Page MenuHomePhabricator

Review & work on Cognate extension
Closed, ResolvedPublic34 Estimated Story Points

Related Objects

Event Timeline

For the record, some concerns that came up:

  • Performance and scalability. We need a way to efficiently track and query page names across all Wiktionaries.
  • Normalization of page names before comparison.
  • Sorting of language links. We may want a separate extension for that.

For the record, some concerns that came up:

  • Performance and scalability. We need a way to efficiently track and query page names across all Wiktionaries.

Right now it looks like this is a central DB table that contains a mapping of language and title.
Some caching should probably be added here.
Also a primary key should be added to aid with the WMF replication setup / future line by line stuff!

  • Normalization of page names before comparison.

Yes, and this needs to be consistent across sites!

  • Sorting of language links. We may want a separate extension for that.

Indeed, there is a note currently in the code saying:

		// TODO Move InterwikiSorter class from the wikibase extension to its own extension and use it to sort the language links
		// See https://git.wikimedia.org/blob/mediawiki%2Fextensions%2FWikibase/master/client%2Fincludes%2FInterwikiSorter.php

There are a bunch of other TODOs in the code too! :)

Addshore added a project: Patch-For-Review.

So I have been powering through some refactoring and adding functionality:

While looking at implementing the moves in https://gerrit.wikimedia.org/r/#/c/311696/ I realised that the current db table only covers a single namespace, however the config allows multiple namespaces to be defined as cognate namespaces for a single site.

@daniel @Lydia_Pintscher @gabriel-wmde Do we have to cover the usecase of multiple namespaces per site? Or is a single namespace okay?

Addshore set the point value for this task to 55.Sep 20 2016, 1:45 PM
Addshore changed the point value for this task from 55 to 34.

While looking at implementing the moves in https://gerrit.wikimedia.org/r/#/c/311696/ I realised that the current db table only covers a single namespace, however the config allows multiple namespaces to be defined as cognate namespaces for a single site.

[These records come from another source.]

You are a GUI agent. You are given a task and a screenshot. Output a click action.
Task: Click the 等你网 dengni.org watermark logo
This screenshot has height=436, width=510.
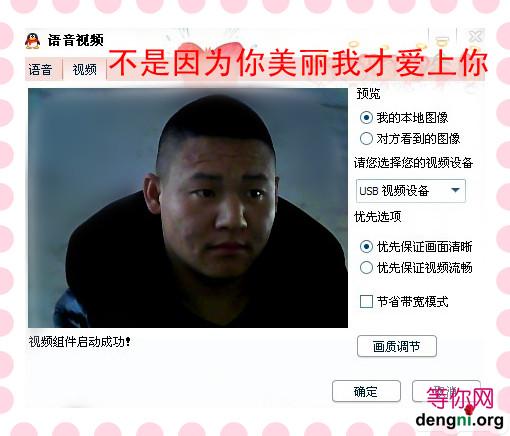(x=460, y=407)
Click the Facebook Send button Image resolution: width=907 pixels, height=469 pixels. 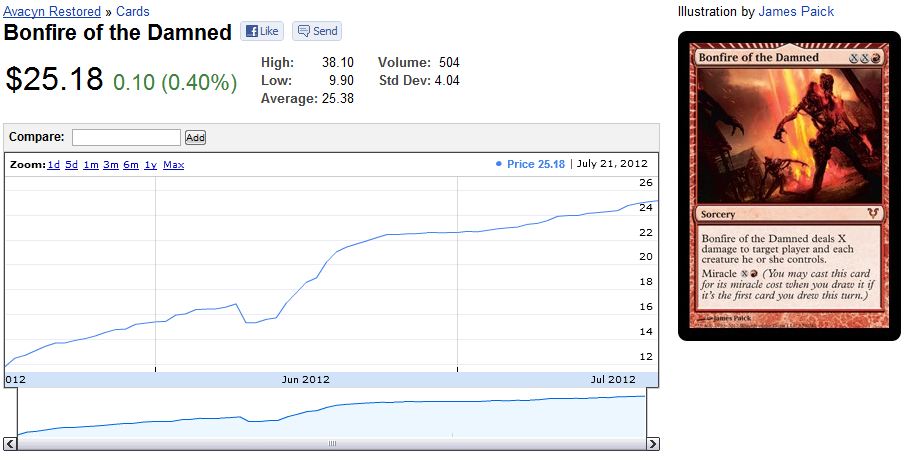point(317,31)
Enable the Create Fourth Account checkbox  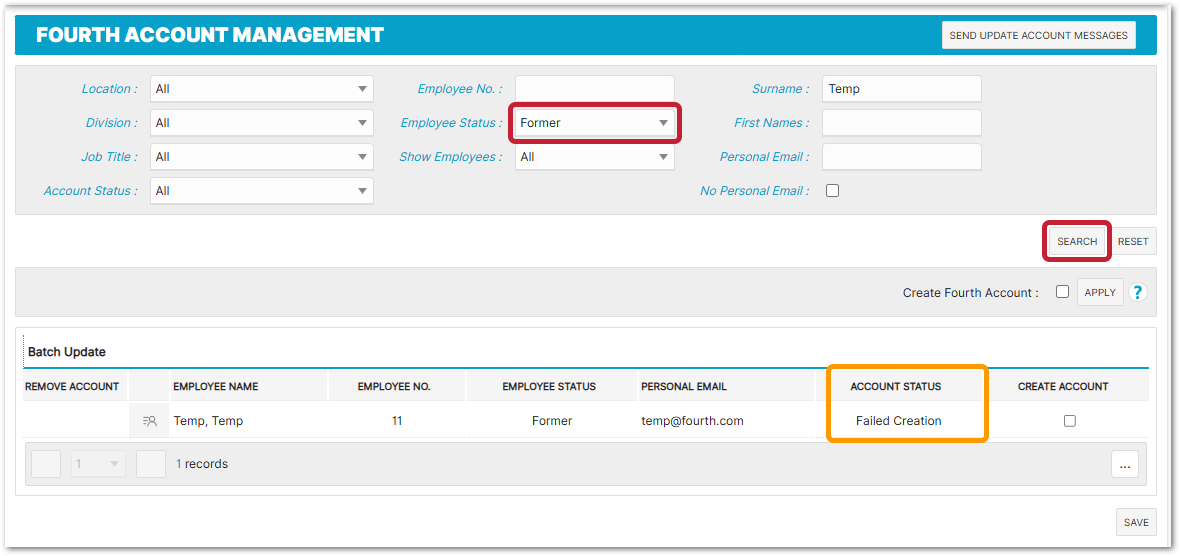pyautogui.click(x=1062, y=292)
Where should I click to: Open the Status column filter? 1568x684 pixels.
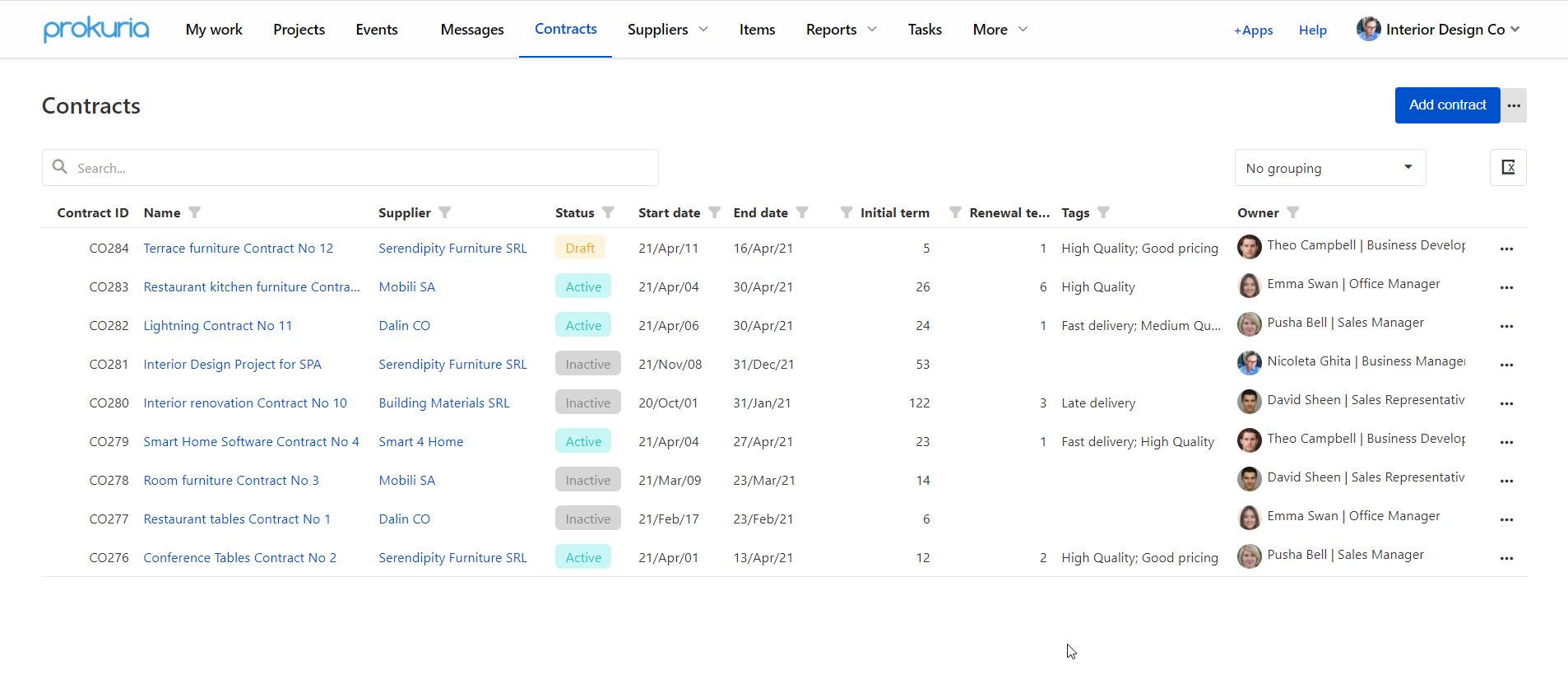pyautogui.click(x=608, y=212)
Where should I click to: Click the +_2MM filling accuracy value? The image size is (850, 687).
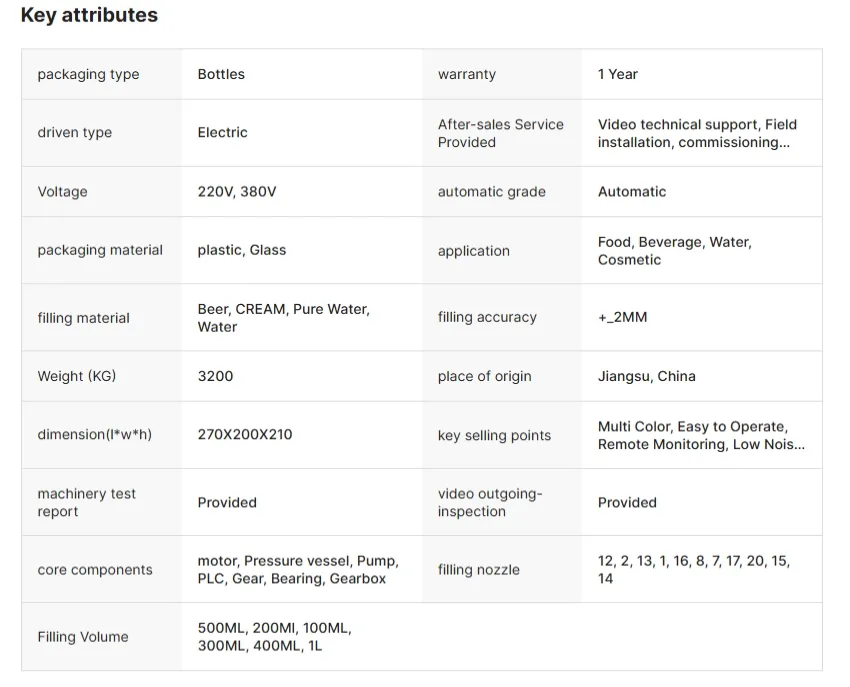click(622, 317)
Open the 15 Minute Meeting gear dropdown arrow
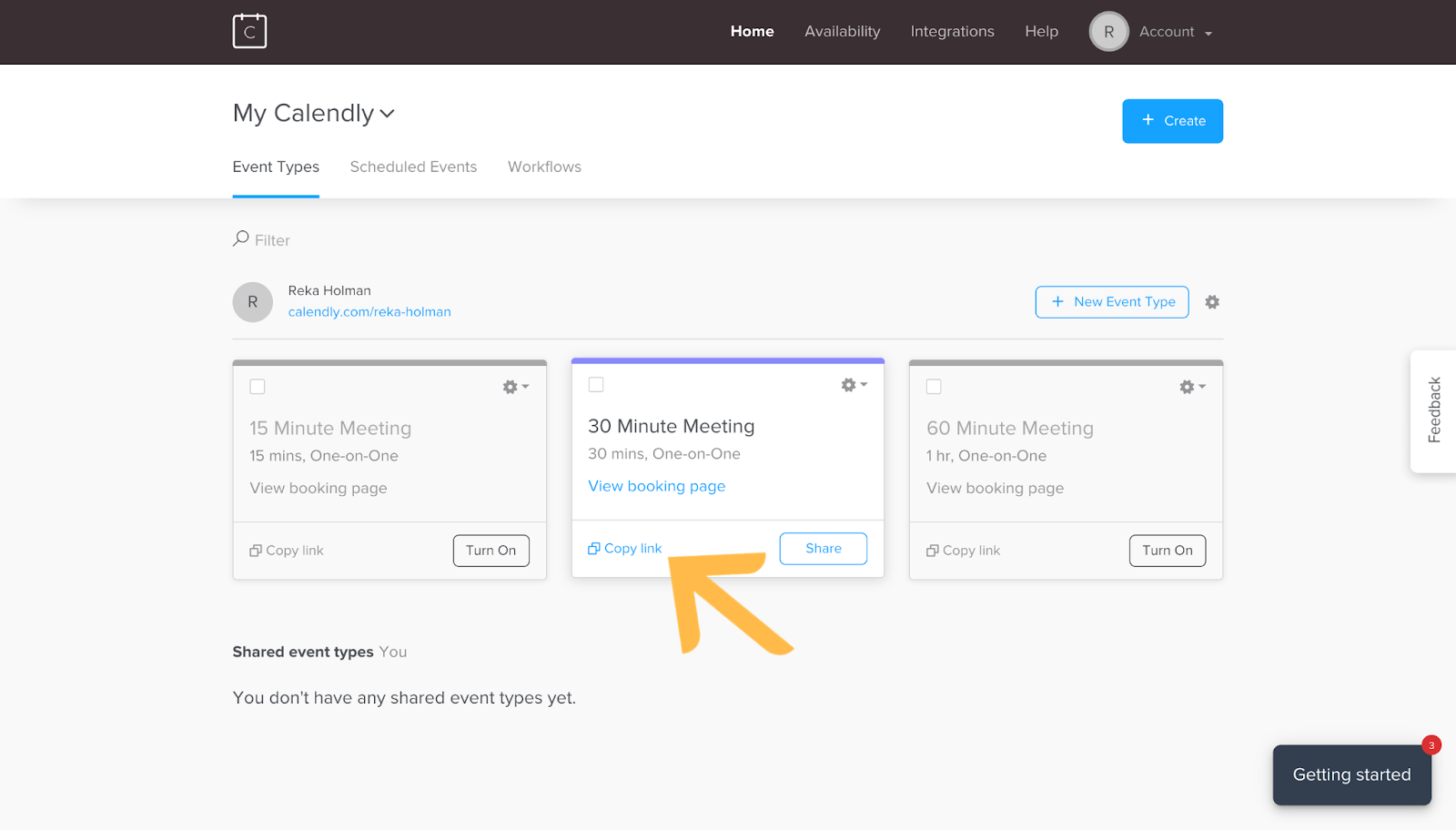The image size is (1456, 830). (524, 386)
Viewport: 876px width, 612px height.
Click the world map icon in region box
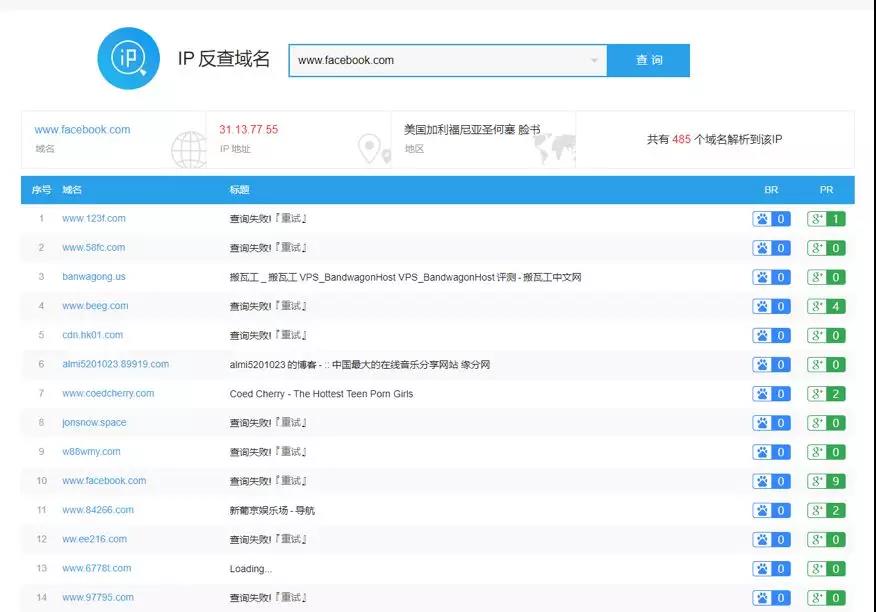point(554,149)
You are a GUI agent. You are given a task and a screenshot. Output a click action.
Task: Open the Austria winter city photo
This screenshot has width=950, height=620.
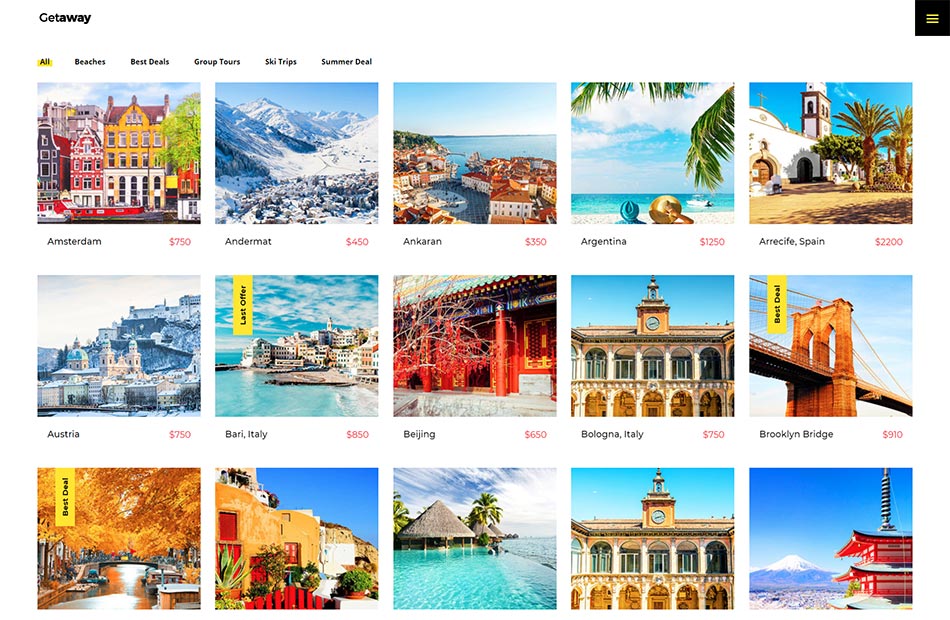(x=119, y=346)
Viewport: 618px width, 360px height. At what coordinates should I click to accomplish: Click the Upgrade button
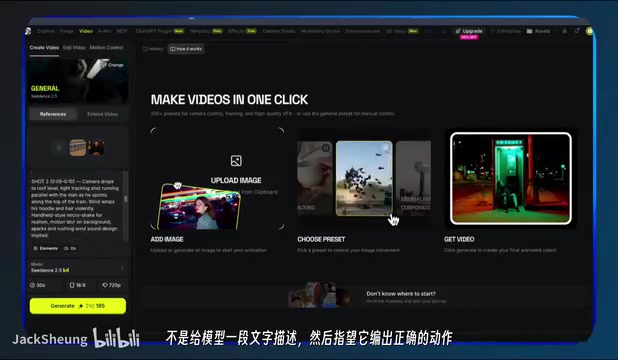click(x=469, y=31)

@daniel @Lydia_Pintscher @gabriel-wmde Do we have to cover the usecase of multiple namespaces per site? Or is a single namespace okay?

I think we need to look at the existing namespaces. The main namespace would be handled automatically via this extension. What about its discussion pages? Help and similar namespaces would be handled via the regular Wikidata items.

So @WMDE-leszek managed to find https://de.wiktionary.org/wiki/Reim:Deutsch:-a%CA%A6%C9%99 which links to https://en.wiktionary.org/wiki/Rhymes:German/ats%C9%99

Do we want the Cognate extension to link there pages?

Namespaces that are not default also include (on en wiktionary):

  • Appendix
  • Concordance
  • Index
  • Rhymes
  • Wikisaurus
  • Sign gloss
  • Reconstruction

Is there a reason why only "main namespace" pages are mentioned in the above proposal?

@Addshore linking the rhymes-namespaces would be desirable, but not trivial. I would suggest to leave it for later.

Stripping prefixes during normalization isn't too hard, but Cognate would need to know that "German/" is the equivalent prefix to "Deutsch:" - and so on for all languages.

I would consider this a feature request for later.

In the light of the above comments regarding prefixes and namespaces, a few thoughts about the database schema for connecting the pages. It seems we need the following fields:

  • cgnt_wiki: the wiki ID
  • cgnt_title: the page title (including namespace)
  • cgnt_key: a normalized version of the title (including namespace)

Here, cgnt_wiki+cgnt_title are unique; cgnt_wiki+cgnt_key are also unique. Pages to link are all rows with the same cgnt_wiki+cgnt_key.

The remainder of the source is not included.